◆ The problem ◆
Your output should be exactly the lines from the one containing "Open the De date calendar icon" through the final line of the following data, please, with no pictures.
=== Material for this exercise ===
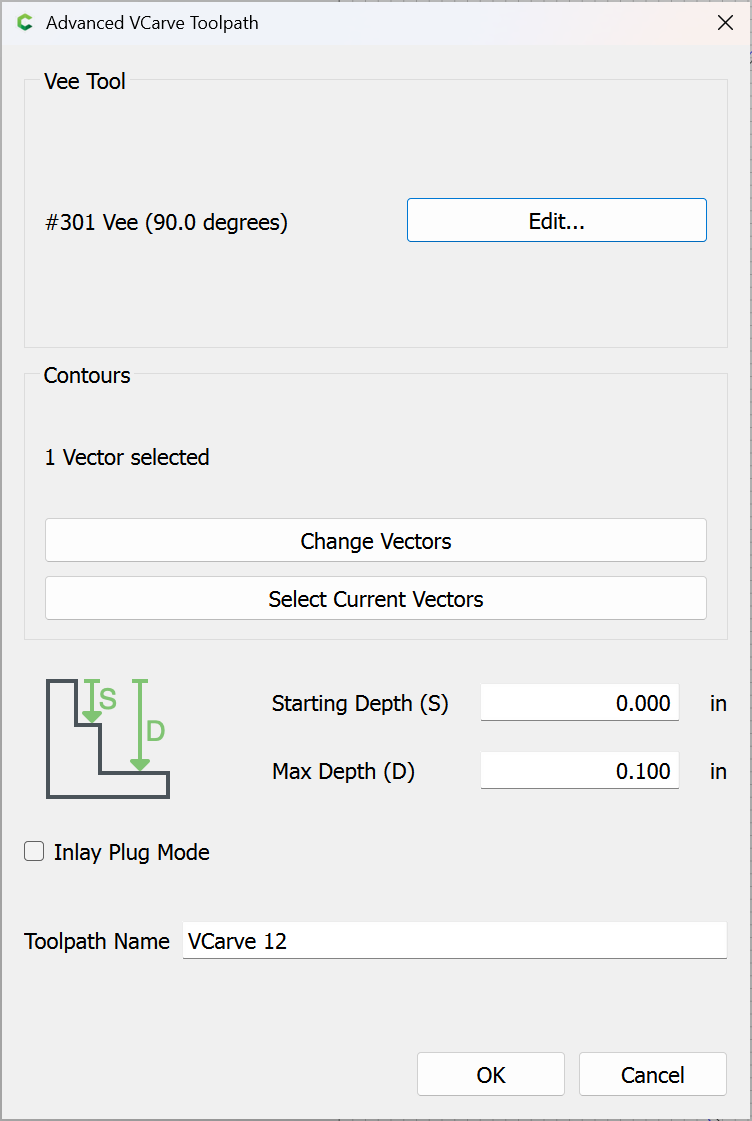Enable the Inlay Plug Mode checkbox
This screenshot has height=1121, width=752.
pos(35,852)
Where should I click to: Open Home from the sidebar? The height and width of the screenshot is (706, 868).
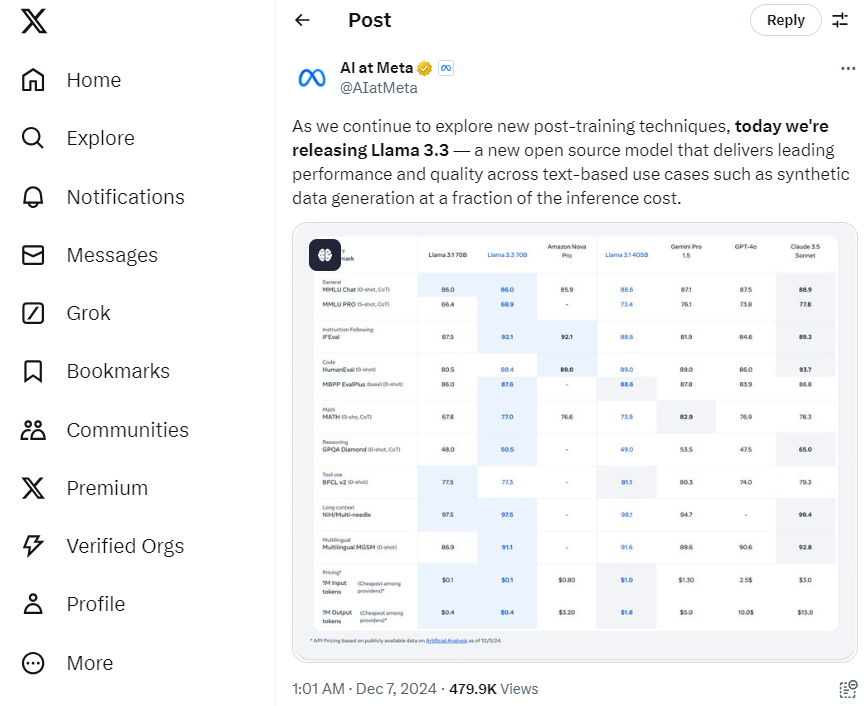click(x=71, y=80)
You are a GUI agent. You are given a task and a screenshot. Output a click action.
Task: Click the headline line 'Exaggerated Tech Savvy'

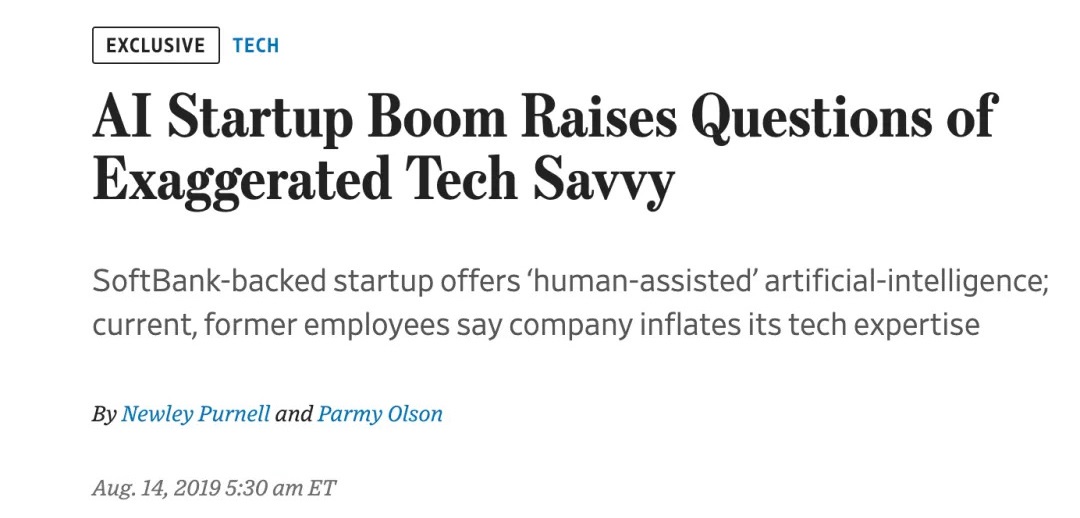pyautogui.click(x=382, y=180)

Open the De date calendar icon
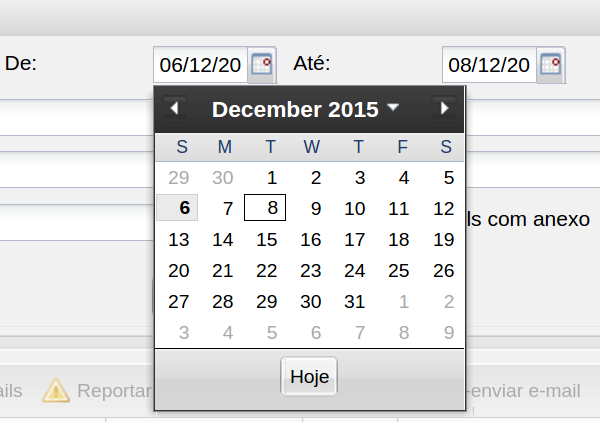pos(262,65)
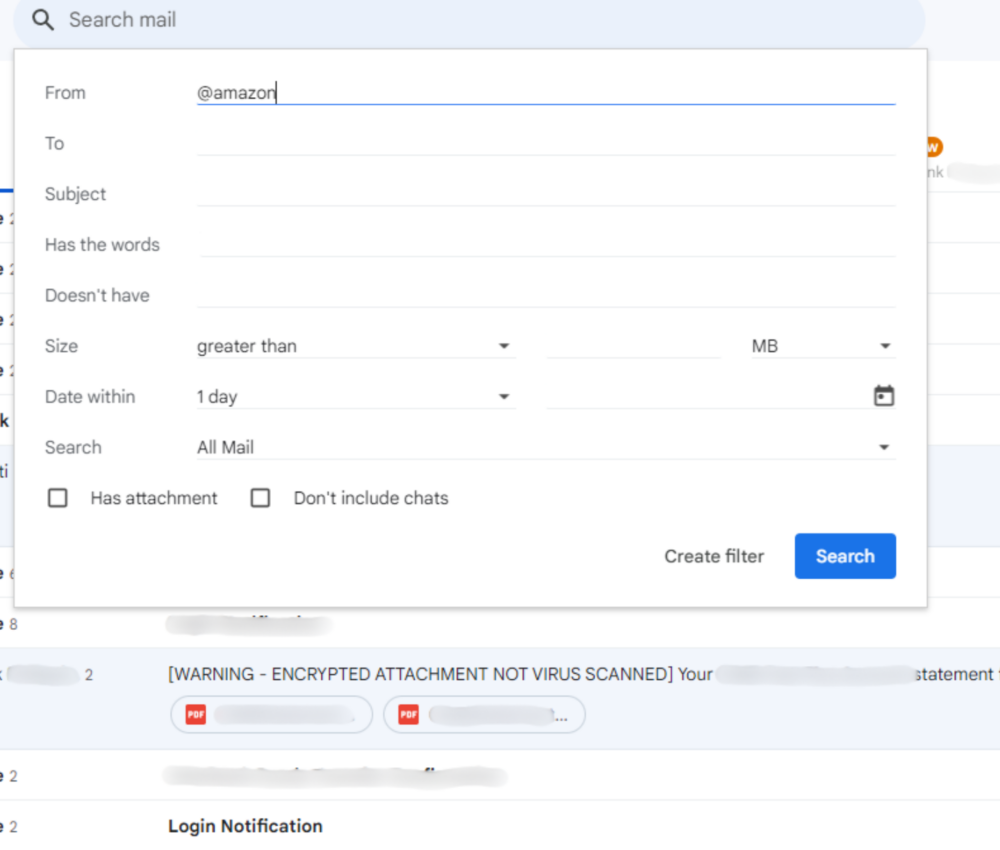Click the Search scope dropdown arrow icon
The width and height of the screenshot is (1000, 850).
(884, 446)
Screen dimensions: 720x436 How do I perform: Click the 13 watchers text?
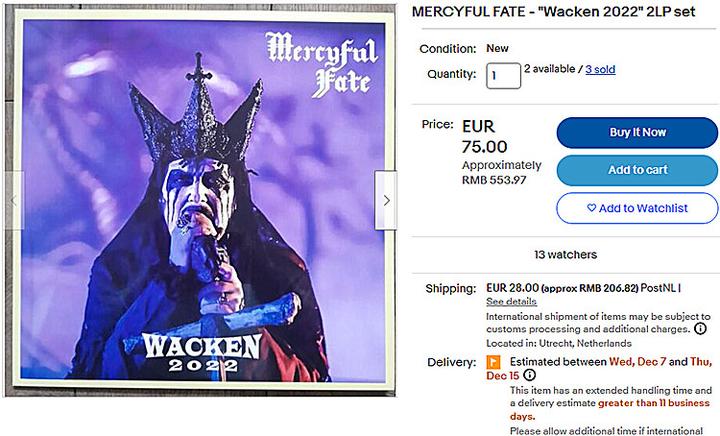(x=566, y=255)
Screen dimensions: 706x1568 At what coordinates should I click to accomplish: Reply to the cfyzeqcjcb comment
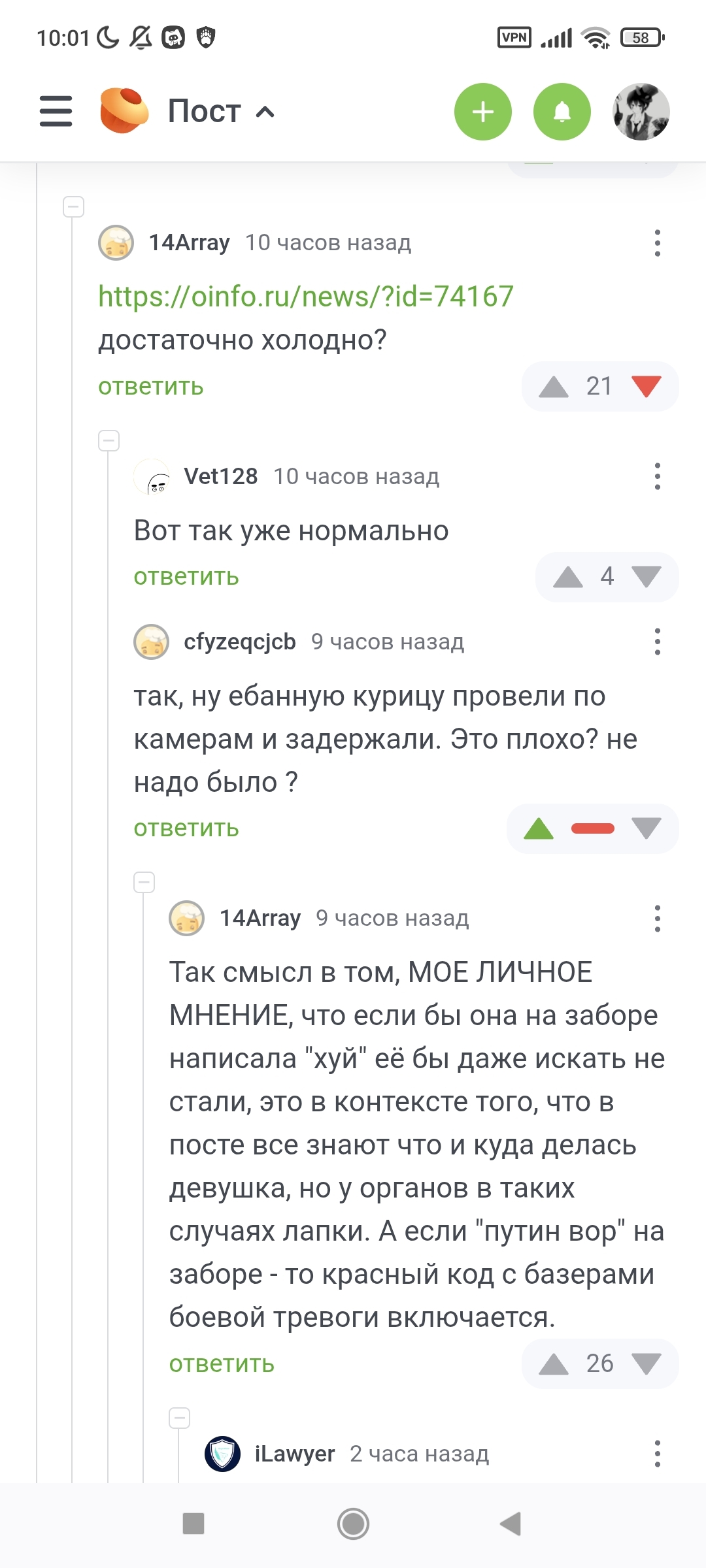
===
◆ Task result ◆
Open the De date calendar icon
pos(262,65)
Click the Search scope dropdown arrow icon
The width and height of the screenshot is (1000, 850).
(884, 446)
Screen dimensions: 720x436 How do I perform: Click the 13 watchers text?
(x=566, y=255)
Screen dimensions: 706x1568 At what coordinates should I click to accomplish: Reply to the cfyzeqcjcb comment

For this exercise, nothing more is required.